Design: Cross-sectional study using linked population databases.
Setting and participants: All women, and their babies, discharged from hospital following birth in New South Wales, between 1 January 2000 and 31 December 2002.
Main outcome measures: Rates of hypertensive disorders in pregnancy, maternal and infant morbidity and mortality, and level of hospital care for the birth admission.

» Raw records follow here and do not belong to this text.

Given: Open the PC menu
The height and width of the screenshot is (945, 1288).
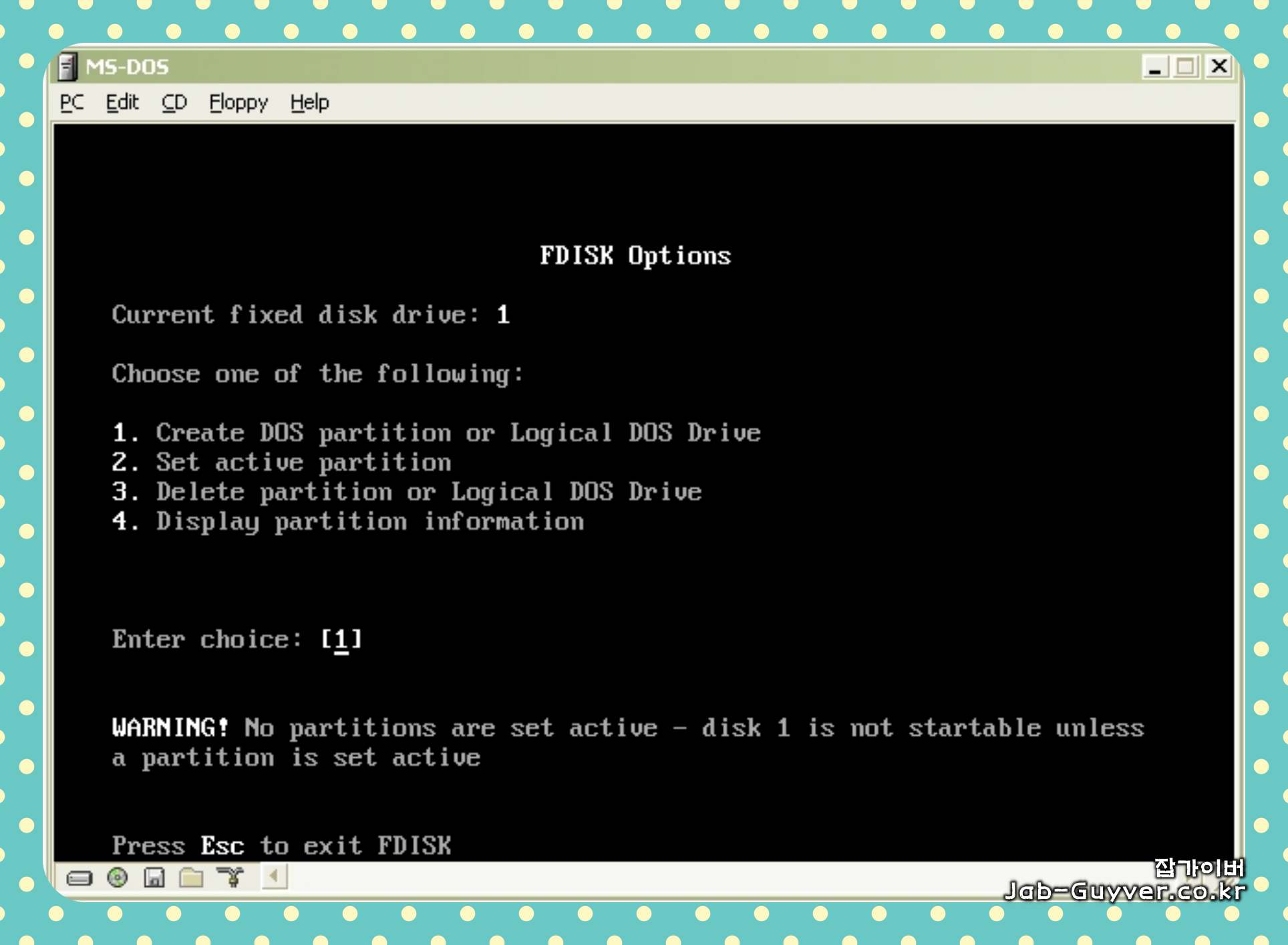Looking at the screenshot, I should (71, 102).
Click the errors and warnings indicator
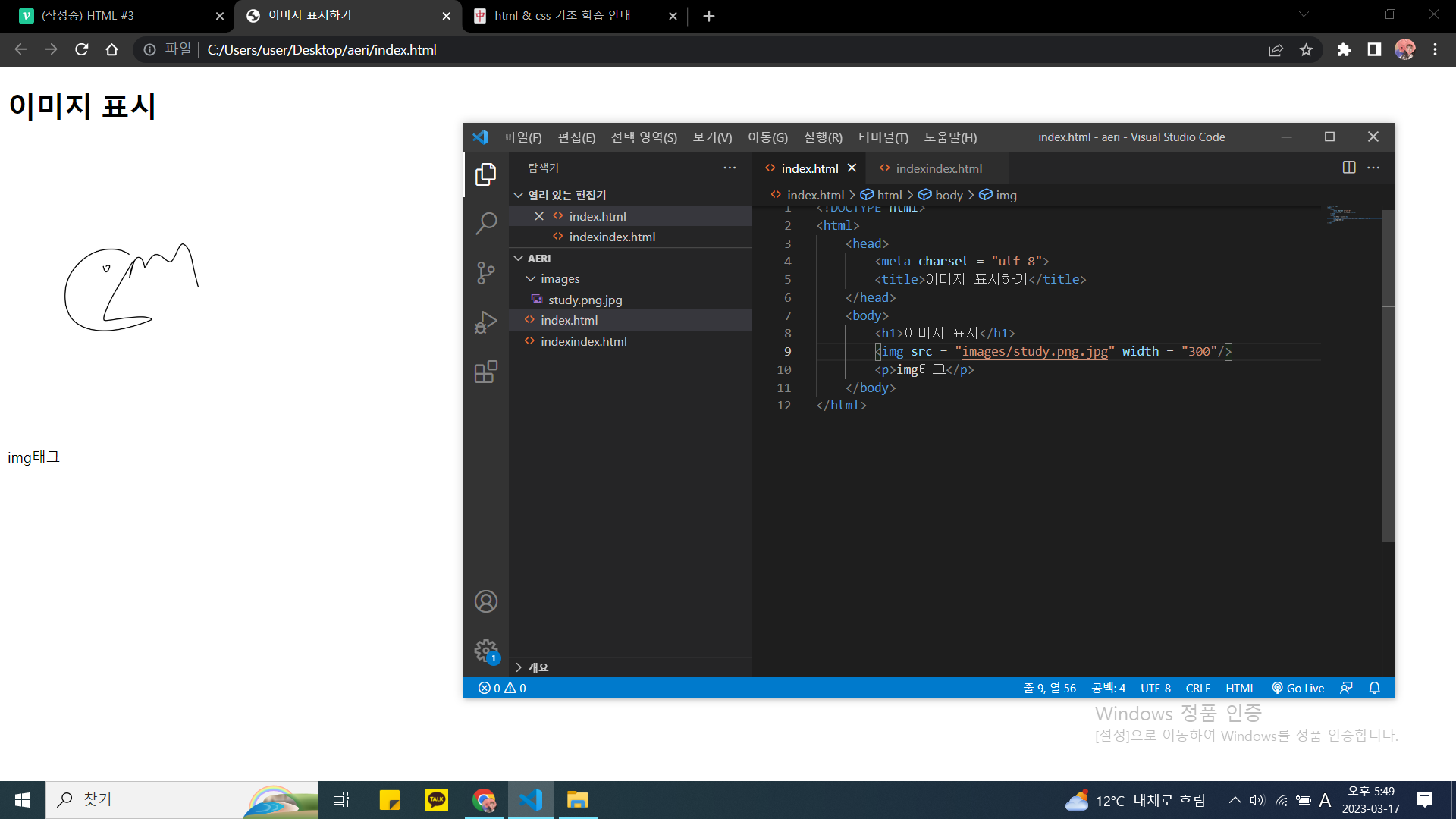1456x819 pixels. pyautogui.click(x=502, y=688)
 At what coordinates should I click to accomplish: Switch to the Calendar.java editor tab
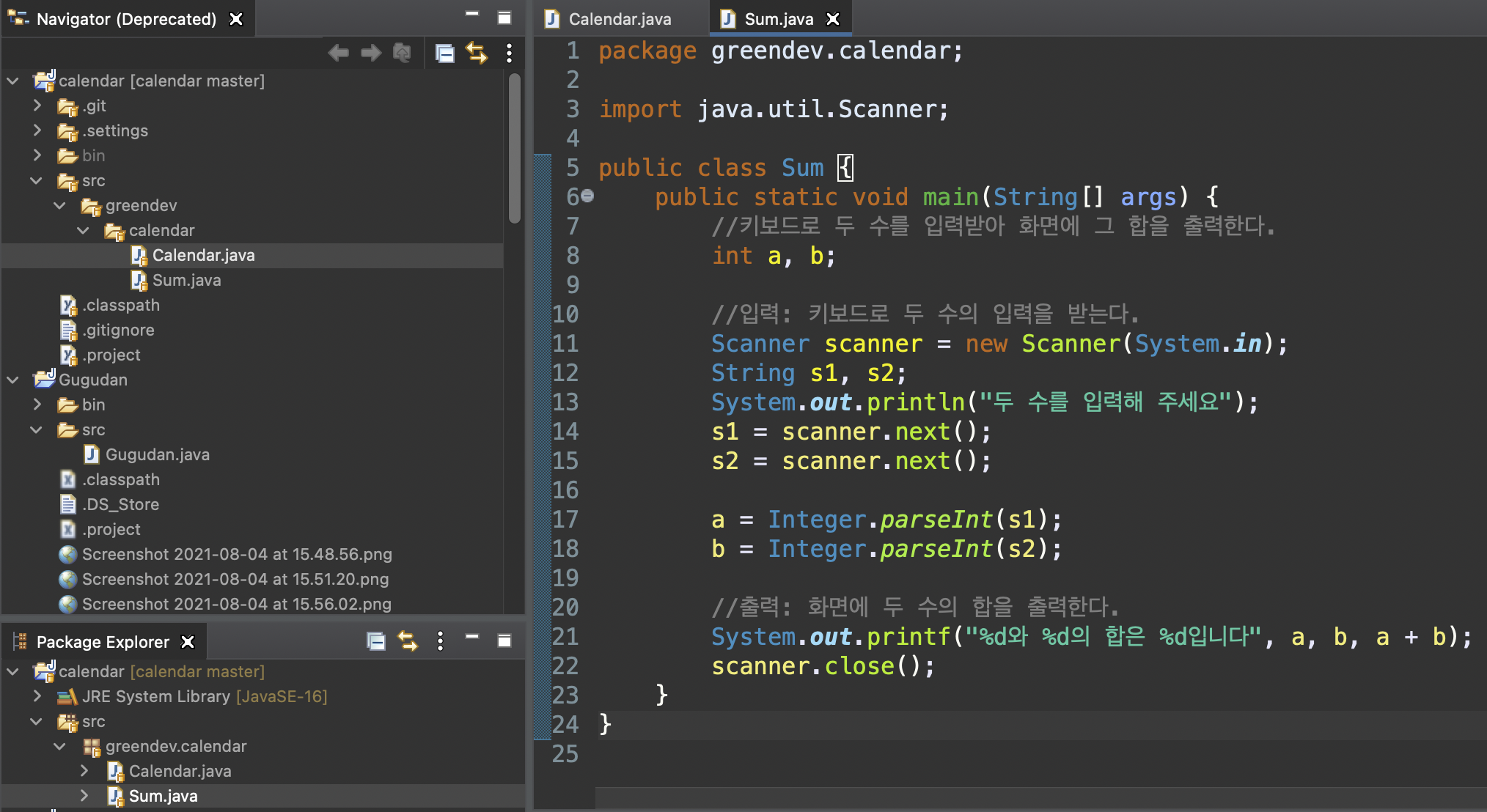point(619,19)
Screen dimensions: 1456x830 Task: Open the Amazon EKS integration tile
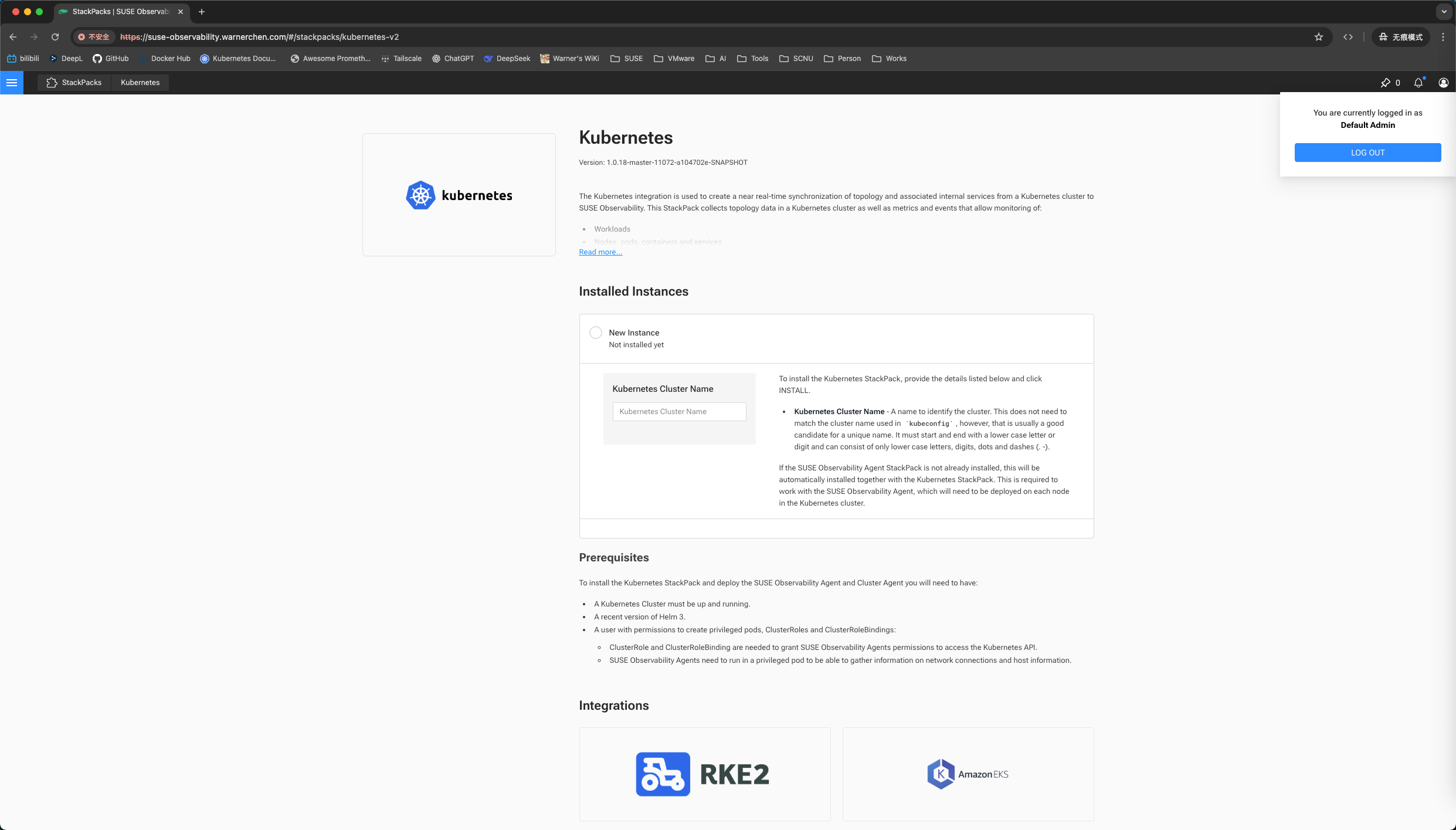click(968, 774)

Results: 250 173 women and their 255 931 infants were included in the study. Overall, 24 517 women (9.8%) had a hypertensive disorder in pregnancy, including 1411 (0.6%) with chronic hypertension, 10 379 (4.2%) with pre-eclampsia, 731 (0.3%) with chronic hypertension with superimposed pre-eclampsia, and 10 864 (4.3%) with gestational hypertension. Women with, and infants exposed to, hypertension were more likely to suffer death or major morbidity than those without hypertension. Infants of mothers with hypertension were more likely to be to born preterm and small for gestational age. Just over half the women with major morbidity or mortality delivered in hospitals with a high level of medical care. In contrast, most infants with major morbidity or mortality were delivered in hospitals with neonatal intensive care units.
Conclusions: Hypertension is a common complication of pregnancy, and adverse outcomes are increased among hypertensive women and their babies. Clinicians appear to be better at identifying and seeking an appropriate level of care for pregnancies where the infant is at risk of a poor outcome than when the mother is at risk. More specific antenatal indicators of poor maternal outcome would help guide the referral of hypertensive women to higher levels of care.